TASK STATEMENT >> Exact repetition of the whole listing is what this exercise asks for.

——

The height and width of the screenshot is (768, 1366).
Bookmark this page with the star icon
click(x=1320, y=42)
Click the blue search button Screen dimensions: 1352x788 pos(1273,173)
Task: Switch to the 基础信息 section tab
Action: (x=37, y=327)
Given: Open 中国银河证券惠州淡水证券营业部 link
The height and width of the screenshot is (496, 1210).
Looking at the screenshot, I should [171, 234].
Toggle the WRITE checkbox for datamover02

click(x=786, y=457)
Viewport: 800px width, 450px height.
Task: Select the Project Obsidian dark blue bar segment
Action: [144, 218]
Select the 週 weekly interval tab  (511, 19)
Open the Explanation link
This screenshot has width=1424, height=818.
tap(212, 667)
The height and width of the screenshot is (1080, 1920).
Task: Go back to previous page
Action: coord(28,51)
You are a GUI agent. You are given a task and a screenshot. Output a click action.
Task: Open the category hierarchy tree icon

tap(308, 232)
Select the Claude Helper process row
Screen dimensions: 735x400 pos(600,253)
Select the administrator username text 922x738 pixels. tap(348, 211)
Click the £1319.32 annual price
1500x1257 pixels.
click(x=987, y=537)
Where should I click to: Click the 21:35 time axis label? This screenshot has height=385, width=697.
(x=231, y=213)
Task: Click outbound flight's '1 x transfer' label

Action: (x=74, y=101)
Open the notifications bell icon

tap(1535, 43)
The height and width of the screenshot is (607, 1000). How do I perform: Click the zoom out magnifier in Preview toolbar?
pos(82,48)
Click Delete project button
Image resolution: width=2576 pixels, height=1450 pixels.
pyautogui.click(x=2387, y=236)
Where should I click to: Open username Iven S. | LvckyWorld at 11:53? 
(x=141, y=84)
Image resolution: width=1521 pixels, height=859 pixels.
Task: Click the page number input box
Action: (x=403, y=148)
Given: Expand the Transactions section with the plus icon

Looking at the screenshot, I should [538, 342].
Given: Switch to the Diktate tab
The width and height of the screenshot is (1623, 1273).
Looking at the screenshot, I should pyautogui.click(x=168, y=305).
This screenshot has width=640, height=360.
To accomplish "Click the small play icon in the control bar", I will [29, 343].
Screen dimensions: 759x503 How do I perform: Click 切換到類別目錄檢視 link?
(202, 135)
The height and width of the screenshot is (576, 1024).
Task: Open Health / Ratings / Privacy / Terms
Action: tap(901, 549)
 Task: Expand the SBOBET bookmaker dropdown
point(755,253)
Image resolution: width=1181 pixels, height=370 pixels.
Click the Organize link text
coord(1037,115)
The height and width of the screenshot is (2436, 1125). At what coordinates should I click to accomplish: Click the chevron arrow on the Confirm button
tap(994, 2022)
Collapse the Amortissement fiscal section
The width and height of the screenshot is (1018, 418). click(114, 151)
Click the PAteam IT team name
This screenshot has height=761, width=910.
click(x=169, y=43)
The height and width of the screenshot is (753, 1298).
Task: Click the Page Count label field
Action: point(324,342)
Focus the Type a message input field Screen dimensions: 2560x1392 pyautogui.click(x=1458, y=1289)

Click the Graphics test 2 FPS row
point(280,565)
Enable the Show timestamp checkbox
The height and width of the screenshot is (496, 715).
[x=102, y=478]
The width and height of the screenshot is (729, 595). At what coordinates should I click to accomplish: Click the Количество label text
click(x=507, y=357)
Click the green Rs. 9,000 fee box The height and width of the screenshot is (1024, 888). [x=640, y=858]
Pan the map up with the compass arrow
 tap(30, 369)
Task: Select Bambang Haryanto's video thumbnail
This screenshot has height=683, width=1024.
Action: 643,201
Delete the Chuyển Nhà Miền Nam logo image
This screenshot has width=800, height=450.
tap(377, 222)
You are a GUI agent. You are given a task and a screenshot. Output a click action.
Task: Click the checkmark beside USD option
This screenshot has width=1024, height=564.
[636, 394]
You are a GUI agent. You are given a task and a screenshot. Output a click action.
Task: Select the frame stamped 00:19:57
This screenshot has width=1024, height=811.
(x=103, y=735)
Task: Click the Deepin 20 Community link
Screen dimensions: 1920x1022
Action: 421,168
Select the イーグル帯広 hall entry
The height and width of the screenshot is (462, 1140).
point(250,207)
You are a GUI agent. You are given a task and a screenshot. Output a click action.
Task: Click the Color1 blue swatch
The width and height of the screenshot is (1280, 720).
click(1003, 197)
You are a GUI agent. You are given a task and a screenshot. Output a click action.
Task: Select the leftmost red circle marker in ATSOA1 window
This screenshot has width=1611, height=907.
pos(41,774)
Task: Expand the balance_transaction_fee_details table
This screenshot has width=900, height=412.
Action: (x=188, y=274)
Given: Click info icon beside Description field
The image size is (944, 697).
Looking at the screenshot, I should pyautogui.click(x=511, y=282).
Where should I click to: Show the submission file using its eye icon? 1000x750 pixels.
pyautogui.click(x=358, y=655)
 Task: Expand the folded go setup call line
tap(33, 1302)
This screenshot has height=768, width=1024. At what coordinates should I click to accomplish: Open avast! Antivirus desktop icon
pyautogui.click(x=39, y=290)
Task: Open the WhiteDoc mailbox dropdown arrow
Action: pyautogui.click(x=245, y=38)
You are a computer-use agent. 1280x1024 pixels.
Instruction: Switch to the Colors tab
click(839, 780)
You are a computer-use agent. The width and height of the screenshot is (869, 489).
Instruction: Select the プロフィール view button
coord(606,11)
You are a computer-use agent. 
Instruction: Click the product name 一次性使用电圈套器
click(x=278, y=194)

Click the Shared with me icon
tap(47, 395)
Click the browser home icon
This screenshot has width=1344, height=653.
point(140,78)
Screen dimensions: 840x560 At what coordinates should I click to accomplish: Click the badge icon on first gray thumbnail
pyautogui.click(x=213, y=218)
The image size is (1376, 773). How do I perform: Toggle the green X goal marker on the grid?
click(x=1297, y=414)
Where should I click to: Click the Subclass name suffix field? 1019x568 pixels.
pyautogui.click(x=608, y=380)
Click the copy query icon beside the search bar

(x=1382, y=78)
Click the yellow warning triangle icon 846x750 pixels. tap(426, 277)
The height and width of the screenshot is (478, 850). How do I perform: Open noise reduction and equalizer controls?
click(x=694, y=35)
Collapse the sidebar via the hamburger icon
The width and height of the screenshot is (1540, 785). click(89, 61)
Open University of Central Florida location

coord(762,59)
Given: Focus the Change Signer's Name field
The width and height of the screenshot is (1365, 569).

——

OUTPUT OF THE EXERCISE >>
The height and width of the screenshot is (768, 1366).
Bookmark this page with the star icon
click(x=1320, y=42)
Click the blue search button Screen dimensions: 1352x788 pos(1273,173)
Task: Switch to the 基础信息 section tab
Action: (x=37, y=327)
Given: Open 中国银河证券惠州淡水证券营业部 link
The height and width of the screenshot is (496, 1210).
Looking at the screenshot, I should [171, 234].
Toggle the WRITE checkbox for datamover02

click(x=786, y=457)
Viewport: 800px width, 450px height.
Task: Select the Project Obsidian dark blue bar segment
Action: [144, 218]
Select the 週 weekly interval tab  (511, 19)
Open the Explanation link
This screenshot has width=1424, height=818.
tap(212, 667)
The height and width of the screenshot is (1080, 1920).
Task: Go back to previous page
Action: coord(28,51)
You are a GUI agent. You are given a task and a screenshot. Output a click action.
Task: Open the category hierarchy tree icon

tap(308, 232)
Select the Claude Helper process row
Screen dimensions: 735x400 pos(600,253)
Select the administrator username text 922x738 pixels. tap(348, 211)
Click the £1319.32 annual price
1500x1257 pixels.
click(x=987, y=537)
Where should I click to: Click the 21:35 time axis label? This screenshot has height=385, width=697.
(x=231, y=213)
Task: Click outbound flight's '1 x transfer' label

Action: (x=74, y=101)
Open the notifications bell icon

tap(1535, 43)
The height and width of the screenshot is (607, 1000). How do I perform: Click the zoom out magnifier in Preview toolbar?
pos(82,48)
Click Delete project button
Image resolution: width=2576 pixels, height=1450 pixels.
pyautogui.click(x=2387, y=236)
Where should I click to: Open username Iven S. | LvckyWorld at 11:53? 
(x=141, y=84)
Image resolution: width=1521 pixels, height=859 pixels.
Task: Click the page number input box
Action: (x=403, y=148)
Given: Expand the Transactions section with the plus icon

Looking at the screenshot, I should [538, 342].
Given: Switch to the Diktate tab
The width and height of the screenshot is (1623, 1273).
Looking at the screenshot, I should pyautogui.click(x=168, y=305).
This screenshot has width=640, height=360.
To accomplish "Click the small play icon in the control bar", I will [29, 343].
Screen dimensions: 759x503 How do I perform: Click 切換到類別目錄檢視 link?
(202, 135)
The height and width of the screenshot is (576, 1024).
Task: Open Health / Ratings / Privacy / Terms
Action: tap(901, 549)
 Task: Expand the SBOBET bookmaker dropdown
point(755,253)
Image resolution: width=1181 pixels, height=370 pixels.
Click the Organize link text
coord(1037,115)
The height and width of the screenshot is (2436, 1125). At what coordinates should I click to accomplish: Click the chevron arrow on the Confirm button
tap(994, 2022)
Collapse the Amortissement fiscal section
The width and height of the screenshot is (1018, 418). click(114, 151)
Click the PAteam IT team name
This screenshot has height=761, width=910.
click(x=169, y=43)
The height and width of the screenshot is (753, 1298).
Task: Click the Page Count label field
Action: point(324,342)
Focus the Type a message input field Screen dimensions: 2560x1392 pyautogui.click(x=1458, y=1289)

Click the Graphics test 2 FPS row
point(280,565)
Enable the Show timestamp checkbox
The height and width of the screenshot is (496, 715).
[x=102, y=478]
The width and height of the screenshot is (729, 595). At what coordinates should I click to accomplish: Click the Количество label text
click(x=507, y=357)
Click the green Rs. 9,000 fee box The height and width of the screenshot is (1024, 888). [x=640, y=858]
Pan the map up with the compass arrow
 tap(30, 369)
Task: Select Bambang Haryanto's video thumbnail
This screenshot has height=683, width=1024.
Action: 643,201
Delete the Chuyển Nhà Miền Nam logo image
This screenshot has width=800, height=450.
tap(377, 222)
You are a GUI agent. You are given a task and a screenshot. Output a click action.
Task: Click the checkmark beside USD option
This screenshot has width=1024, height=564.
[636, 394]
You are a GUI agent. You are given a task and a screenshot. Output a click action.
Task: Select the frame stamped 00:19:57
This screenshot has width=1024, height=811.
(x=103, y=735)
Task: Click the Deepin 20 Community link
Screen dimensions: 1920x1022
Action: 421,168
Select the イーグル帯広 hall entry
The height and width of the screenshot is (462, 1140).
point(250,207)
You are a GUI agent. You are given a task and a screenshot. Output a click action.
Task: Click the Color1 blue swatch
The width and height of the screenshot is (1280, 720).
click(1003, 197)
You are a GUI agent. You are given a task and a screenshot. Output a click action.
Task: Select the leftmost red circle marker in ATSOA1 window
This screenshot has width=1611, height=907.
pos(41,774)
Task: Expand the balance_transaction_fee_details table
This screenshot has width=900, height=412.
Action: (x=188, y=274)
Given: Click info icon beside Description field
The image size is (944, 697).
Looking at the screenshot, I should pyautogui.click(x=511, y=282).
Where should I click to: Show the submission file using its eye icon? 1000x750 pixels.
pyautogui.click(x=358, y=655)
 Task: Expand the folded go setup call line
tap(33, 1302)
This screenshot has height=768, width=1024. At what coordinates should I click to accomplish: Open avast! Antivirus desktop icon
pyautogui.click(x=39, y=290)
Task: Open the WhiteDoc mailbox dropdown arrow
Action: pyautogui.click(x=245, y=38)
You are a computer-use agent. 1280x1024 pixels.
Instruction: Switch to the Colors tab
click(839, 780)
You are a computer-use agent. The width and height of the screenshot is (869, 489).
Instruction: Select the プロフィール view button
coord(606,11)
You are a computer-use agent. 
Instruction: Click the product name 一次性使用电圈套器
click(x=278, y=194)

Click the Shared with me icon
tap(47, 395)
Click the browser home icon
This screenshot has width=1344, height=653.
point(140,78)
Screen dimensions: 840x560 At what coordinates should I click to accomplish: Click the badge icon on first gray thumbnail
pyautogui.click(x=213, y=218)
The image size is (1376, 773). How do I perform: Toggle the green X goal marker on the grid?
click(x=1297, y=414)
Where should I click to: Click the Subclass name suffix field? 1019x568 pixels.
pyautogui.click(x=608, y=380)
Click the copy query icon beside the search bar

(x=1382, y=78)
Click the yellow warning triangle icon 846x750 pixels. tap(426, 277)
The height and width of the screenshot is (478, 850). How do I perform: Open noise reduction and equalizer controls?
click(x=694, y=35)
Collapse the sidebar via the hamburger icon
The width and height of the screenshot is (1540, 785). click(89, 61)
Open University of Central Florida location

coord(762,59)
Given: Focus the Change Signer's Name field
The width and height of the screenshot is (1365, 569).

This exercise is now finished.